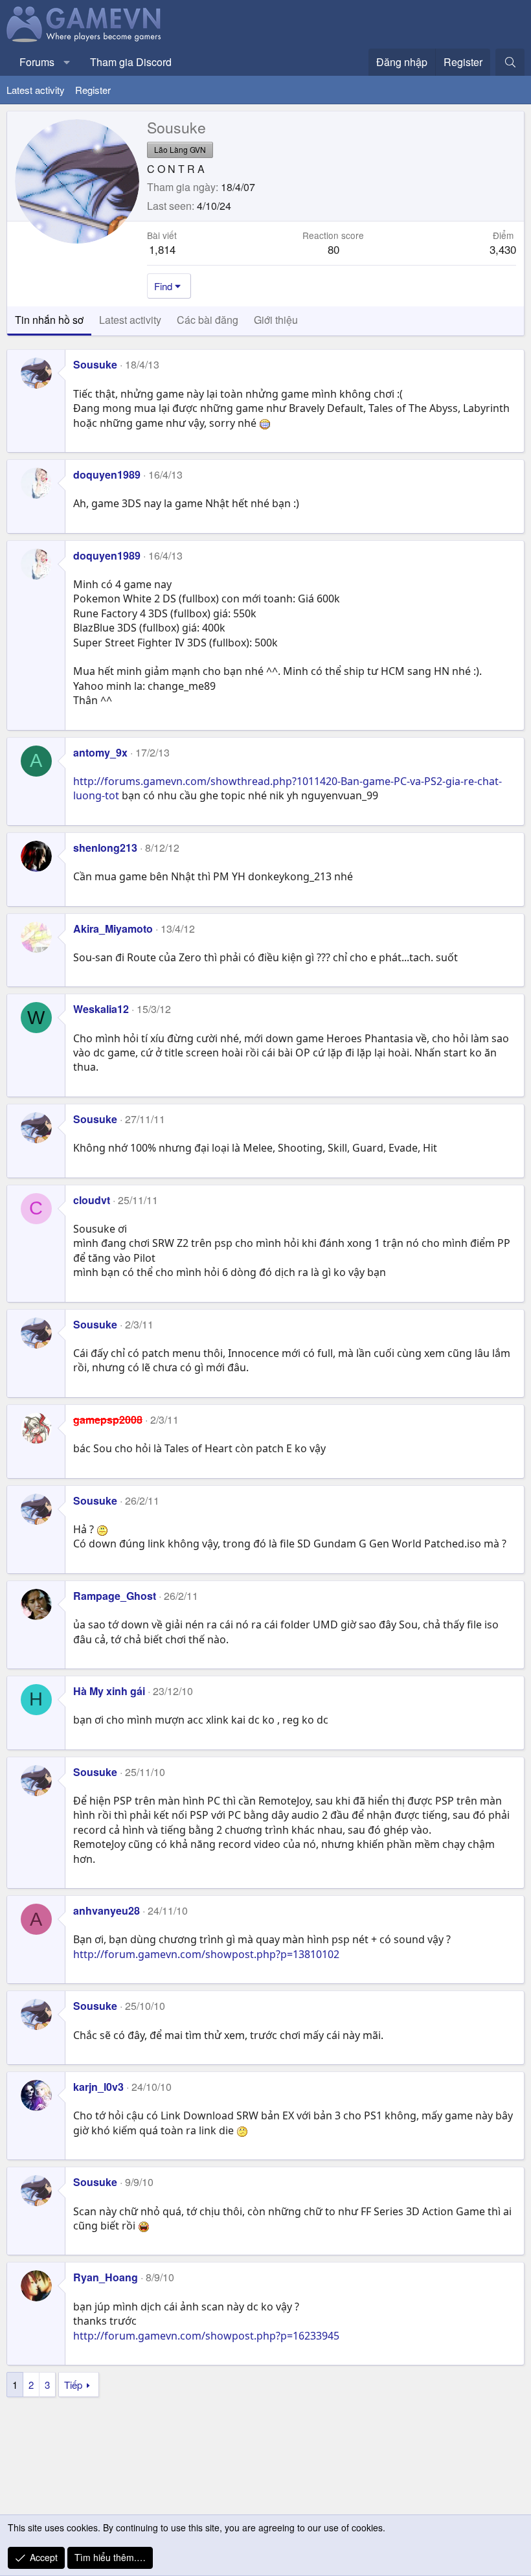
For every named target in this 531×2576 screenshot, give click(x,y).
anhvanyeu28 (106, 1910)
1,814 (162, 249)
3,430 (503, 249)
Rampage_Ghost (114, 1595)
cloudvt (91, 1199)
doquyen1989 (107, 474)
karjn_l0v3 (98, 2086)
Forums (36, 61)
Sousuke (95, 364)
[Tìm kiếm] (510, 62)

**Prompt**: Here the answer is the exact run of lines above, from the line with "1,814 (162, 249)" down to the last, and nothing else.

**Problem solution**:
1,814 (162, 249)
3,430 (503, 249)
Rampage_Ghost (114, 1595)
cloudvt (91, 1199)
doquyen1989 (107, 474)
karjn_l0v3 (98, 2086)
Forums (36, 61)
Sousuke (95, 364)
[Tìm kiếm] (510, 62)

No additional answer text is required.